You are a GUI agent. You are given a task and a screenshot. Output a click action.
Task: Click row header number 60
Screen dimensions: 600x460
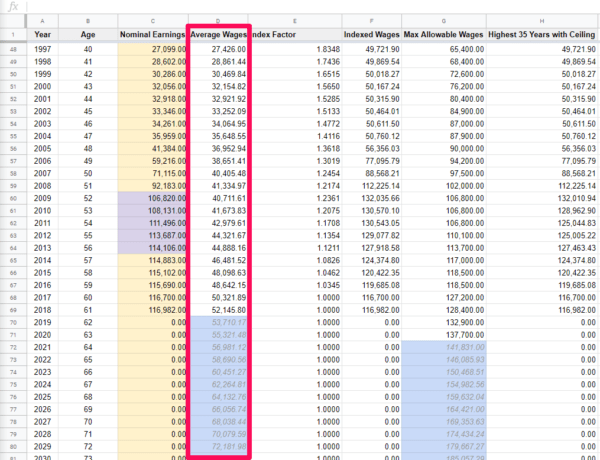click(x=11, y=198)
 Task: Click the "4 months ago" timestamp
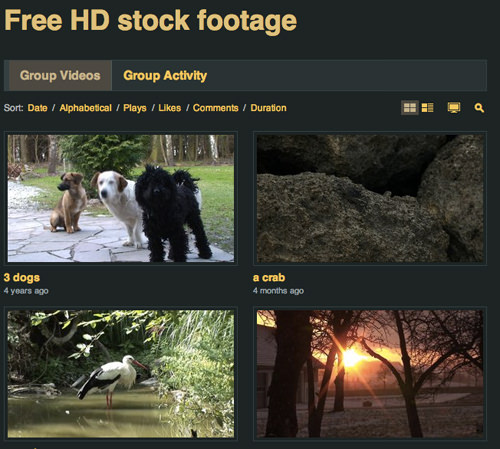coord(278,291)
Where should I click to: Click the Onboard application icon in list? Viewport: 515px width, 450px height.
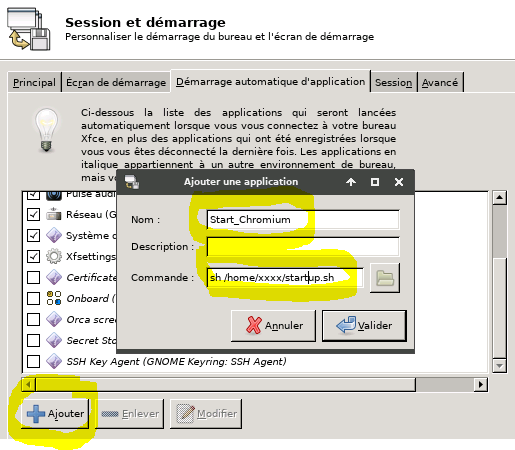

* * *

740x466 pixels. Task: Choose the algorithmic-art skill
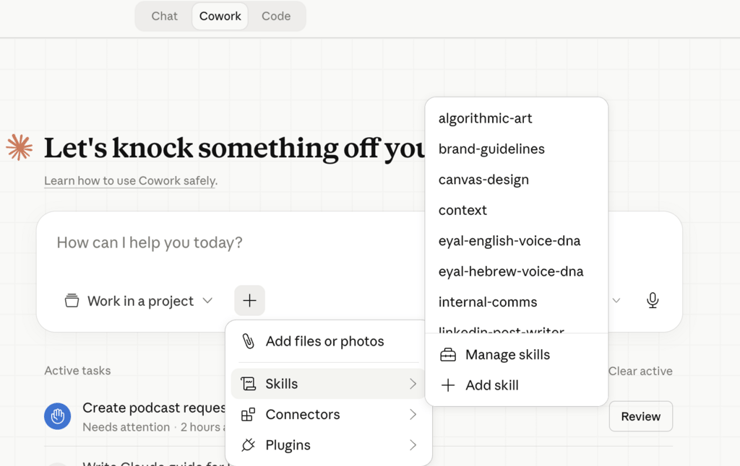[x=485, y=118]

--- TASK BRIEF ---
Rewrite the records beginning at the line that has "Task: Click the" and ending after the line that has "Where should I", requests included, and shift every click coordinate in the answers by adding 109 to each number. Leave the pictures out.

--- TASK SOLUTION ---
 Task: Click the "4 months ago" timestamp
coord(387,400)
Where should I click to: Click the Onboard application icon in list? Viewport: 515px width, 450px height.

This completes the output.